Gaping income-expenditure mismatch amid higher inflationary pressures, coupled with taxation inequity, is increasing fast the number of poorest households (HHs) both in rural and urban areas of Bangladesh, analysts say and the Gini coefficient substantiates.

Bangladesh Bureau of Statistics (BBS)'s latest survey has shown the poorest households in rural areas increased to 29.4 per cent in 2022 from 29.29 per cent in 2021.

The ratio of the rise of the poor is faster in city-corporation areas, recording higher by 1.1 percentage points to 4.1 per cent in 2022 from 3.0 per cent in the previous calendar year of 2021, the BBS's Bangladesh Sample Vital Statistics survey report showed.

However, the poorest HHs in the municipalities and other urban areas fell to 11.2 per cent in 2022 from 11.31 per cent in 2021, as mapped out by the government's statistical agency in the survey of socioeconomic status of families.

On the other side of the scale, the BBS survey has found the country's 13.7 per cent of the HHs richest ones.

In the rural areas, the richest HHs account for only 7.1 per cent, while 48.7 per cent of the households belong to the richest quintile in the city-corporation areas and 26.6 per cent to municipalities and other urban areas.

The survey findings are shown based on wealth quintile, considered one of the key parameters to gauge socioeconomic condition of households.

The Sample Vital Registration System (SVRS) 2022 survey, compared the previous year, reveals socioeconomic differences via wealth quintiles like household construction materials, drinking water and sanitation access, and ownership of various items (e.g. television, refrigerator), which form a wealth-index score.

This score is used to rank households by wealth, and the population is then subdivided into five quintiles to produce a relative indicator of socioeconomic status within the country at the time of the survey.

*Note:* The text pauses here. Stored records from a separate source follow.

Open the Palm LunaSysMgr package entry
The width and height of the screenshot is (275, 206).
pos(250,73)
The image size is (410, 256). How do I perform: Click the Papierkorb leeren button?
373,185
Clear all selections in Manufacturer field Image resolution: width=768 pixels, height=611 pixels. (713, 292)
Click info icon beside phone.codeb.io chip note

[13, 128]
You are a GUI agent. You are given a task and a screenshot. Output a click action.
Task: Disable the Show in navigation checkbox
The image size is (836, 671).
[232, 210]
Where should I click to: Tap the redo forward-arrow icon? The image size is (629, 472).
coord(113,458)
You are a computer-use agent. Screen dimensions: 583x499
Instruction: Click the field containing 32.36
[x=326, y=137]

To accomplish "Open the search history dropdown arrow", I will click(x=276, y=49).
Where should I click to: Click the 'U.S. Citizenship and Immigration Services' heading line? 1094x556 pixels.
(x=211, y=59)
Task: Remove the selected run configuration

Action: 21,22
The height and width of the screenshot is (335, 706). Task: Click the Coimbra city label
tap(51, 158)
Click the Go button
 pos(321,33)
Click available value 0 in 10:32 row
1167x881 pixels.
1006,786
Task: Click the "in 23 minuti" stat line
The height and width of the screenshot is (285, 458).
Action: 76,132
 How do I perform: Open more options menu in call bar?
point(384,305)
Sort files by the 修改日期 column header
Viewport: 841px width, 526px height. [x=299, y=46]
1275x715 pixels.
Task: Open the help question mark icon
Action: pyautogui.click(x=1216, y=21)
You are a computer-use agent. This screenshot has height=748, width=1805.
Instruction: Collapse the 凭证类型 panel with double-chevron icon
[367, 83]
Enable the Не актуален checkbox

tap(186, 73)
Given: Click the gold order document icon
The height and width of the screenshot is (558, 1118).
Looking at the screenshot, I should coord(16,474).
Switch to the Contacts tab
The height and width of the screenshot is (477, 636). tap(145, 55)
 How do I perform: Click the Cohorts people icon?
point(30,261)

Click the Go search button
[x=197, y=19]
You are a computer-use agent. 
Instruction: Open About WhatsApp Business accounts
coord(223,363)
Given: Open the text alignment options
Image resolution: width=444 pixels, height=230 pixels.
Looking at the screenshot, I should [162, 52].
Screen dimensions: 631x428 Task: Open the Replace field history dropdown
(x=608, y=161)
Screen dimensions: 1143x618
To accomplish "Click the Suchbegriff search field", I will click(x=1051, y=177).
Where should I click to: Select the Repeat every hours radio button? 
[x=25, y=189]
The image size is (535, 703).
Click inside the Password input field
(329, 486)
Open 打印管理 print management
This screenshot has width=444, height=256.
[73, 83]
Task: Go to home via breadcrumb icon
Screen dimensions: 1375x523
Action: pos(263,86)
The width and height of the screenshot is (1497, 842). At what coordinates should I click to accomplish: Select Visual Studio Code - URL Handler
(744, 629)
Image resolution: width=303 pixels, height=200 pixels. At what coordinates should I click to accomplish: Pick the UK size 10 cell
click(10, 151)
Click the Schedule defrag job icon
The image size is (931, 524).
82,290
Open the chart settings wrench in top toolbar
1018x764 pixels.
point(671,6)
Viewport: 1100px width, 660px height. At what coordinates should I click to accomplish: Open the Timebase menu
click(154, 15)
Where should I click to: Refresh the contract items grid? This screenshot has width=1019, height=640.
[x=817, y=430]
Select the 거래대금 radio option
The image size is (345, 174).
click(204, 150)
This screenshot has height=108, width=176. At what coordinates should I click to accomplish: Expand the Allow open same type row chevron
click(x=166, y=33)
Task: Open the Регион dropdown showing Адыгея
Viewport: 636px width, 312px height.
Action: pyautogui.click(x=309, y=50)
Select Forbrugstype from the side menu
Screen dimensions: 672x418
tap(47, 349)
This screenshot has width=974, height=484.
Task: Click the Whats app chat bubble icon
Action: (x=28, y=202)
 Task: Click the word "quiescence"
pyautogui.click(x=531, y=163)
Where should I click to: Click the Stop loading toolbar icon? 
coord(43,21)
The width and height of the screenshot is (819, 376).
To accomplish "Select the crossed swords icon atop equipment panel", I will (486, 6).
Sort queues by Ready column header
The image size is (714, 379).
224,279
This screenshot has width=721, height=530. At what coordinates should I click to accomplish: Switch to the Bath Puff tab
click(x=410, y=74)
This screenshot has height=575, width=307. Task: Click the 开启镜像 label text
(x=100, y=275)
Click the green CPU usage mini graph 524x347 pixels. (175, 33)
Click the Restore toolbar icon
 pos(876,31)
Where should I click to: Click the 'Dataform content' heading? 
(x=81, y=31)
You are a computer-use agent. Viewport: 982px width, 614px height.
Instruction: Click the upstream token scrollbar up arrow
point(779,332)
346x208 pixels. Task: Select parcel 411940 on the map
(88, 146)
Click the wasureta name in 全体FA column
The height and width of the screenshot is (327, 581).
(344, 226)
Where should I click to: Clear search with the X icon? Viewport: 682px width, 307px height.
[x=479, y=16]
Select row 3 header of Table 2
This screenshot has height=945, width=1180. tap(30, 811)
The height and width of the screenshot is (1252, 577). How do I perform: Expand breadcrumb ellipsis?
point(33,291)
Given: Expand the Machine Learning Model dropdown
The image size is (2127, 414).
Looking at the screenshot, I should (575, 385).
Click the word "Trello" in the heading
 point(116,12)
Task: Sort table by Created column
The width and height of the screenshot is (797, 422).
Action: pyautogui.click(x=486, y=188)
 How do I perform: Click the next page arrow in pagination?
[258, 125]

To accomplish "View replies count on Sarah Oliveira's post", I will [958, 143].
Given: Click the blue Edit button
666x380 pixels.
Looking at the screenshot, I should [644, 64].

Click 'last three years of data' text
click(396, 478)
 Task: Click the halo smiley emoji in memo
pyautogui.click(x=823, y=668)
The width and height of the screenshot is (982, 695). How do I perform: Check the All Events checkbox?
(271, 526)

While the wealth quintiles are useful to understand relative wealth and equity within a country, they do not give one a sense of absolute wealth.

In the survey, the BBS found the highest proportion of 42.7 per cent of poorest HHs in Rangpur division compared to other divisions while Dhaka division showed the lowest 12.8-percent share of the poorest-quintile households in terms of wealth-quintile index.

In terms of the richest-quintile share among the divisions, 6.2 per cent of the households belong to Mymensingh division while Dhaka division hosts 21.5 per cent of the richest households, the BBS has showed.

Economist and RAPID Chairman Dr Abdur Razzaque told the FE Thursday that the income inequality is growing in the country which was also reflected in the BBS's HIES survey.

Since the rich are becoming richer and the income of the poor is going down, so the number of poorest HHs is also going up in the country, he says, citing wealth concentration as a major factor for disparities.

"Taxation system in Bangladesh is not equal. The wealth tax is still not practiced properly. The government should go for introducing proper wealth-taxation system to reduce the income inequality," Dr Razzaque suggests.

A latest Gini index-the matrix of inequality in an economy (on a scale of 0 to 1)--also showed widening inequality for income and wealth gaps. Higher values from 0 indicate higher inequality.